Installation and Usage

You will need to have working development libraries for gtk-3.0, gdk and xlib.

$ make
$ ./swcursor

# You can display any transparent PNG image you like for the cursor
$ ./swcursor grumpy-cat.png

Implementation

It's suprisingly difficult to find documentation on the interaction between GTK, GDK and X11 and there are some pitfalls, this is a reasonably minimal example of creating a GTK window and then manipulating it with lower level commands from GDK and Xlib. The non-trivial parts are:

  • making the window transparent
  • removing all decoration, and
  • hiding the window from the window manager;
  • using the X11 shape extension to make the window click-through.

The other trick is integrating with the GTK/GDK lifecycle. Here is the order I found with directed trial and error:

  • window_init
    • gtk_widget_set_app_paintable
    • gdk_screen_get_rgba_visual / gtk_widget_set_visual
  • window_realize
    • gtk_window_set_decorated / gdk_window_set_decorations etc.
    • gdk_window_set_override_redirect
  • window_map
    • XShapeCombineRegion(..., ShapeInput, ...)

In hindsight, it may have been easier to use Xlib directly. But I also wanted to learn more about GTK and GDK when I started this project.
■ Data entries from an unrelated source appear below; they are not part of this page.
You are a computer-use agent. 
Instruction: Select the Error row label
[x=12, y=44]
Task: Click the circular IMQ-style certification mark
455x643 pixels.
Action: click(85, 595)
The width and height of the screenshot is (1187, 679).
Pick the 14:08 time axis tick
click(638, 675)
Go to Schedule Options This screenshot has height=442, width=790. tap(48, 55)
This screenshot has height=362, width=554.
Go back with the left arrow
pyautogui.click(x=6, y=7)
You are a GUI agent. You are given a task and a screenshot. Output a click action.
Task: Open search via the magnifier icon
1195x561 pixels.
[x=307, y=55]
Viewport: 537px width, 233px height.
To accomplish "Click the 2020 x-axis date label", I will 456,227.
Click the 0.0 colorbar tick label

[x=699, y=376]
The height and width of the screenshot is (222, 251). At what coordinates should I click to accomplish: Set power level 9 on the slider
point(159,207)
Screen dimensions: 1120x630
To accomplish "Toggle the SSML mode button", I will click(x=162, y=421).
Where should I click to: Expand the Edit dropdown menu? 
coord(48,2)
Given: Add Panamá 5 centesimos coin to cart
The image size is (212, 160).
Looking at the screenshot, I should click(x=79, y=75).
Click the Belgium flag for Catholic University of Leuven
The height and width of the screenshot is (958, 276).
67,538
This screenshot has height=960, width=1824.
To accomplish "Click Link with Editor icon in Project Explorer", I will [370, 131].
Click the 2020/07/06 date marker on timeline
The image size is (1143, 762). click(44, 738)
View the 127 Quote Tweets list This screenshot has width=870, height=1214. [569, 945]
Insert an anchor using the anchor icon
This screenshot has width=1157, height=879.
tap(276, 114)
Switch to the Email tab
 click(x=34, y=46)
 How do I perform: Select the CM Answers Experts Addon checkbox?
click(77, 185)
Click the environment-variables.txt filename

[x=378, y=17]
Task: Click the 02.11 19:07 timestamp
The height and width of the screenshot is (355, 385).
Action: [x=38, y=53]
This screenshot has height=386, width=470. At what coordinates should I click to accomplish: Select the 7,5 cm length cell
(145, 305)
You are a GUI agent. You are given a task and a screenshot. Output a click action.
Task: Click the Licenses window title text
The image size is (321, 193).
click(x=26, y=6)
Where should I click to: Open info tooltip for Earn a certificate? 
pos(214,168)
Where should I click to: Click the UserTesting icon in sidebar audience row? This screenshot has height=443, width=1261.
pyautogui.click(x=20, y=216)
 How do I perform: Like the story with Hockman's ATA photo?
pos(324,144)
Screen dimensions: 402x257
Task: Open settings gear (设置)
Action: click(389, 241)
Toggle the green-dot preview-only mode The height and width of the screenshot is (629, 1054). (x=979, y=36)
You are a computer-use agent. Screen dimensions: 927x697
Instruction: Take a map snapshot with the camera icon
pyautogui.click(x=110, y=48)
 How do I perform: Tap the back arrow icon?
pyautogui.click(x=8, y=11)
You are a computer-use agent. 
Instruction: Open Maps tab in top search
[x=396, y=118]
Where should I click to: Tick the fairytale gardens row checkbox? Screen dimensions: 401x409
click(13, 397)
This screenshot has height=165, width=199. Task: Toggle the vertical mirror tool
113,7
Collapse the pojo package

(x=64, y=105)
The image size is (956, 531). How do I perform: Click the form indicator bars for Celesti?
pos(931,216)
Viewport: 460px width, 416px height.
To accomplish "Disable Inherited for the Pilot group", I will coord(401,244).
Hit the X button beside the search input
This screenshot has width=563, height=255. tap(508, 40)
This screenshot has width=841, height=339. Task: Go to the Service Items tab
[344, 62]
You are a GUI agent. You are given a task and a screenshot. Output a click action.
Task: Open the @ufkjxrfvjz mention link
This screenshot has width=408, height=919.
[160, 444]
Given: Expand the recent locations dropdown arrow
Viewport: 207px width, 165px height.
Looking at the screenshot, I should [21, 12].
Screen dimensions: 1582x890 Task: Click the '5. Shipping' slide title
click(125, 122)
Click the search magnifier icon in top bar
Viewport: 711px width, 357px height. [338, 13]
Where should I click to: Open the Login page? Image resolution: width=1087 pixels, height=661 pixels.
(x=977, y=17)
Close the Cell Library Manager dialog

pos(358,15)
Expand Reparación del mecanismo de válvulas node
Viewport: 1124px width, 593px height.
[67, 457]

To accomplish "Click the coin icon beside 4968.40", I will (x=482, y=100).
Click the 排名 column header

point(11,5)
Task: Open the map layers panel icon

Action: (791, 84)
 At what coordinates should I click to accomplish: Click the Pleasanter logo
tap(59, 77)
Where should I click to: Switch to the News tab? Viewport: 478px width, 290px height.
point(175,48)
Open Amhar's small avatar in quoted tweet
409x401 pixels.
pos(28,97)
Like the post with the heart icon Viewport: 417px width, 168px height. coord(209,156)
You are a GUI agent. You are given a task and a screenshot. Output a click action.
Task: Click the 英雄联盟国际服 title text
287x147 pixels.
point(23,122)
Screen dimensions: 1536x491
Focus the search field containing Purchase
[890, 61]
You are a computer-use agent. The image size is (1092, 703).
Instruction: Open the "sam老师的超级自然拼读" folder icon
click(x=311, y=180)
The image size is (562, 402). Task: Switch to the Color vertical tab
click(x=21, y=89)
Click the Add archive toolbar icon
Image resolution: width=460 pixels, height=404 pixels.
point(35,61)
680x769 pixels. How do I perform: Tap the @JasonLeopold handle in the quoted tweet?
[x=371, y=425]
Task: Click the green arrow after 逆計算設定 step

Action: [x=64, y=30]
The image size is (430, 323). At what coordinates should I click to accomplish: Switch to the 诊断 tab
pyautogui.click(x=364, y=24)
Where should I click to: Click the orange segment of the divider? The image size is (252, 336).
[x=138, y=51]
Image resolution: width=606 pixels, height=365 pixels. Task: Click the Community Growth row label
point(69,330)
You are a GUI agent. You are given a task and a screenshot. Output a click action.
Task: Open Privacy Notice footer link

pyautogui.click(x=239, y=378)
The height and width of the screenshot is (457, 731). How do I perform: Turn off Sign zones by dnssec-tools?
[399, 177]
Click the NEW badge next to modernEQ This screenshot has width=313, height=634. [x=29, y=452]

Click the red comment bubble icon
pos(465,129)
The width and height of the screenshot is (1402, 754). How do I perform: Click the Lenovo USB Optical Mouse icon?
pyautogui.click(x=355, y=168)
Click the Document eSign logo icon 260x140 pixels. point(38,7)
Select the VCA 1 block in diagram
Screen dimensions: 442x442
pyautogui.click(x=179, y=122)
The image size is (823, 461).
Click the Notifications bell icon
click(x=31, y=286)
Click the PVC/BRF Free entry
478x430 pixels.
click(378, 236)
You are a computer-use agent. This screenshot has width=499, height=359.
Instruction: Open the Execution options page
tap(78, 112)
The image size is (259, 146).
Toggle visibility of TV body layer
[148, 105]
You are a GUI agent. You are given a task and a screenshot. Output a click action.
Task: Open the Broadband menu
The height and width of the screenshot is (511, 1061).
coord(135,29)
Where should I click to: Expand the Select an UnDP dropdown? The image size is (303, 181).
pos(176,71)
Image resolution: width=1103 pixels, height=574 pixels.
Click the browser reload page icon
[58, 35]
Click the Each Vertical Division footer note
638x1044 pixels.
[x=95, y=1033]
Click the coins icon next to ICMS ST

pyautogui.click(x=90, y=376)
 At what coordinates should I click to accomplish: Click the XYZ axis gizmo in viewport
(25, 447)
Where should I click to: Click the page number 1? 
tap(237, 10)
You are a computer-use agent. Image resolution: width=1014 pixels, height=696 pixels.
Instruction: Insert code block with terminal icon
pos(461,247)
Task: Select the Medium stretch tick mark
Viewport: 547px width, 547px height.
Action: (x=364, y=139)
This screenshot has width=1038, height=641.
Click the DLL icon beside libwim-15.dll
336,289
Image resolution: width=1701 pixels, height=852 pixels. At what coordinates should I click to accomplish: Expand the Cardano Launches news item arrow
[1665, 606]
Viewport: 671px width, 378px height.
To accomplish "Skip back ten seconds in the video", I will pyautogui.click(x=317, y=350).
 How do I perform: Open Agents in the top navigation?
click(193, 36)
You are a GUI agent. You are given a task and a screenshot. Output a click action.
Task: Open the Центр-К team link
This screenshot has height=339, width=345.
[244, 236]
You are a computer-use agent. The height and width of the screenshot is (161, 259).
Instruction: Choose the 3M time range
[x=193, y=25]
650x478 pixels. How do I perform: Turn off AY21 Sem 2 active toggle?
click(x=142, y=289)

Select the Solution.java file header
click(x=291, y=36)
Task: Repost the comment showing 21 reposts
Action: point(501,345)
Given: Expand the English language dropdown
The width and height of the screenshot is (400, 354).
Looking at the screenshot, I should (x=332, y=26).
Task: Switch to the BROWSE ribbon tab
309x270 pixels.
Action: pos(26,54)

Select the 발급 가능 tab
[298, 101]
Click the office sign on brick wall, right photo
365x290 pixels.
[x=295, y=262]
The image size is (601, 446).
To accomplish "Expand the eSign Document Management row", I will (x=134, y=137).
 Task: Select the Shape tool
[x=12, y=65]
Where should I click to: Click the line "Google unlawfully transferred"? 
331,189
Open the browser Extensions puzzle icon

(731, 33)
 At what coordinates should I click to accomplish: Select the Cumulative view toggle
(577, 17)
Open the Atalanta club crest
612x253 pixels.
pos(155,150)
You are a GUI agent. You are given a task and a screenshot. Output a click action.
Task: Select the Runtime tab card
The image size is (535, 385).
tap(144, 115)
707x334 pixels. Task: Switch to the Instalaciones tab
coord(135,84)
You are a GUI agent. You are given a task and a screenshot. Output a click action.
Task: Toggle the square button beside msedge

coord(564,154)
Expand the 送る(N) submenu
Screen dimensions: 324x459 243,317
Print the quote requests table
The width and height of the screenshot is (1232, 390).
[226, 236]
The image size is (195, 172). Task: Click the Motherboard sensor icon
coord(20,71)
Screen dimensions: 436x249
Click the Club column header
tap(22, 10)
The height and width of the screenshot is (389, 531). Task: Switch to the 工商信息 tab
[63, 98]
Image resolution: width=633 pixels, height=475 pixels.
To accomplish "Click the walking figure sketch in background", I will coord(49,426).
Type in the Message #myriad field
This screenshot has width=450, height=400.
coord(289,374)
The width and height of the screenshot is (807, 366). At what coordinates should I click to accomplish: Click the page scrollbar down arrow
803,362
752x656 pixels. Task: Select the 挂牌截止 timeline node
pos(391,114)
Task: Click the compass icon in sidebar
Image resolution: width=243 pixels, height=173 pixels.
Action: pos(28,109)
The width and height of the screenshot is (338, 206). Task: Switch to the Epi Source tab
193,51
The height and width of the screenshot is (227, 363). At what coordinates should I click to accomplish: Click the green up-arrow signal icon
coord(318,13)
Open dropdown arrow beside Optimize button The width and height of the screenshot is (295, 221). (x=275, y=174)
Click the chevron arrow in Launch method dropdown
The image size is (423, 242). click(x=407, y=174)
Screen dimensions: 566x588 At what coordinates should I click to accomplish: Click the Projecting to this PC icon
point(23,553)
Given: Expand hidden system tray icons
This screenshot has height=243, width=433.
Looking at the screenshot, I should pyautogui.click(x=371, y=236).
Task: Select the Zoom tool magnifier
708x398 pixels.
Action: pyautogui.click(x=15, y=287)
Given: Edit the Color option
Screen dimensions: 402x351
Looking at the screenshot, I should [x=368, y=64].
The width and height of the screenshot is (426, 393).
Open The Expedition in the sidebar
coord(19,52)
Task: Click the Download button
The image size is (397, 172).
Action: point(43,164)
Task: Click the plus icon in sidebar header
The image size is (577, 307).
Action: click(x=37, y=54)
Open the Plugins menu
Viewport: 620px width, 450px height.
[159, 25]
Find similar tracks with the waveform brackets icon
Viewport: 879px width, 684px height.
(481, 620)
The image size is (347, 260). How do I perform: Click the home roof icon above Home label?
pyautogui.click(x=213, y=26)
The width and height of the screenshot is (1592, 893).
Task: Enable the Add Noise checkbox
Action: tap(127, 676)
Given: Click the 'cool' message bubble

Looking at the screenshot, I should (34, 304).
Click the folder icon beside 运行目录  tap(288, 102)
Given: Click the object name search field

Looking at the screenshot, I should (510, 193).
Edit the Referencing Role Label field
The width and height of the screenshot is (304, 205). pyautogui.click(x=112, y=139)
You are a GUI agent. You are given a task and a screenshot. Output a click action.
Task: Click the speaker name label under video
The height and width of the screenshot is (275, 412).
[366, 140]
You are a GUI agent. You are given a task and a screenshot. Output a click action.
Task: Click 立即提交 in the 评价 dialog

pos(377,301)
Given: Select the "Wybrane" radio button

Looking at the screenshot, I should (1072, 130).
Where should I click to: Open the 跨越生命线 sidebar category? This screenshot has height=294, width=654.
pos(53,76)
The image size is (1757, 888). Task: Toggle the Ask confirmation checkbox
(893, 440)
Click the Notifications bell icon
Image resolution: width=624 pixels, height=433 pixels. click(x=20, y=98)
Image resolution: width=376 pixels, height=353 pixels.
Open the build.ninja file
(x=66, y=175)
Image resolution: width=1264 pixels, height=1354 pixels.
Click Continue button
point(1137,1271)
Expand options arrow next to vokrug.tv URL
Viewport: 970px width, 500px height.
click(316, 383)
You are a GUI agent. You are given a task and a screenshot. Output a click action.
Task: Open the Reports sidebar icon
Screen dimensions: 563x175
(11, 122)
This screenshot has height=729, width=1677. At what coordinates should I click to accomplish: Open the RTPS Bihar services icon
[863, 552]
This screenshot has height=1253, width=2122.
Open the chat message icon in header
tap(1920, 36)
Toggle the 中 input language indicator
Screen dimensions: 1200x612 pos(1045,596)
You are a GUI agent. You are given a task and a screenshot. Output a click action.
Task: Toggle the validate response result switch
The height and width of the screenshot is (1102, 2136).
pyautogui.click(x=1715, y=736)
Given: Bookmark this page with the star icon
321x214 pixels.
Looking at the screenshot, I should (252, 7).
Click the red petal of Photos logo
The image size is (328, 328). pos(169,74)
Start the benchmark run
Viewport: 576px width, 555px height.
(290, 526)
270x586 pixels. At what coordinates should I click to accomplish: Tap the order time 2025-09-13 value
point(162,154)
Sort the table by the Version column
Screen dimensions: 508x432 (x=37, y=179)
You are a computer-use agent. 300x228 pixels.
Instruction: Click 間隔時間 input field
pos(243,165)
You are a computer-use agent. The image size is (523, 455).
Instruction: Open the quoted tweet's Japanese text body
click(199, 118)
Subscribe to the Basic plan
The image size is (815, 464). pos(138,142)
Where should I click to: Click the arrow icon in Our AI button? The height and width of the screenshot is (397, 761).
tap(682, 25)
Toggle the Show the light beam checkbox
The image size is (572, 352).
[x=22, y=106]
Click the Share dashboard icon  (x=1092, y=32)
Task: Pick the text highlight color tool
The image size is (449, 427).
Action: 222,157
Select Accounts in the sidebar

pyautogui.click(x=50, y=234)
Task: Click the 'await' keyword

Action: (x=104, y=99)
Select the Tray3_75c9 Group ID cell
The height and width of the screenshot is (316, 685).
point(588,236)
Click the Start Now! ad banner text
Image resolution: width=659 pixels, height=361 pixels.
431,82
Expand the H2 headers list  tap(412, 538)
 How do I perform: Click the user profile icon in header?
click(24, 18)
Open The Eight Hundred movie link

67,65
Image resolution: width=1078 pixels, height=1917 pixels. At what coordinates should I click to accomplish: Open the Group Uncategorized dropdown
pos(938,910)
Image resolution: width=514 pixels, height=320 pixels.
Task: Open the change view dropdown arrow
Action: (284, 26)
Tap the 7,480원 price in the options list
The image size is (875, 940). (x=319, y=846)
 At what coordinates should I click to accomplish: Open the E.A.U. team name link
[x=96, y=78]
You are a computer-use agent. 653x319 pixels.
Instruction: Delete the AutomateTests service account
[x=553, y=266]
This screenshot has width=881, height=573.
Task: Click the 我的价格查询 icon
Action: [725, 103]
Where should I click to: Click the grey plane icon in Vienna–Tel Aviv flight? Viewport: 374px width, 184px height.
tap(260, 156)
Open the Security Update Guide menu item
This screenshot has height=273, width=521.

Screen Recording with FFMPEG

Below is the command I use to record my screen with ffmpeg when using swcursor. It should work on a recent Intel chipset running an up-to-date Linux kernel, with VAAPI installed. Read more about ffmpeg and VAAPI here.

#!/bin/sh

ffmpeg \
        -v verbose \
        -thread_queue_size 128 \
        -f pulse -i default \
        -device /dev/dri/card0 \
        -crtc_id 0 -plane_id 0 -framerate 30 \
        -f kmsgrab -i - \
        -af "asetpts=N/SR/TB" \
        -vf "hwmap=derive_device=vaapi,scale_vaapi=w=1920:h=1080:format=nv12" \
        -c:a aac \
        -c:v h264_vaapi -b:v 3200k \
        -- out.mp4

This setup is great because it reads the whole screen from video memory and compresses it directly in hardware, I can record my 4K desktop at 30fps with very few dropped frames and 20% CPU usage on one core.

You will need to set the admin capability on ffmpeg (or use sudo):

$ sudo setcap cap_sys_admin+ep /usr/bin/ffmpeg

If you want to do live steaming or have an NVIDIA Graphics Card, you might want to check out this gist and the ffmpeg wiki page on hardware acceleration.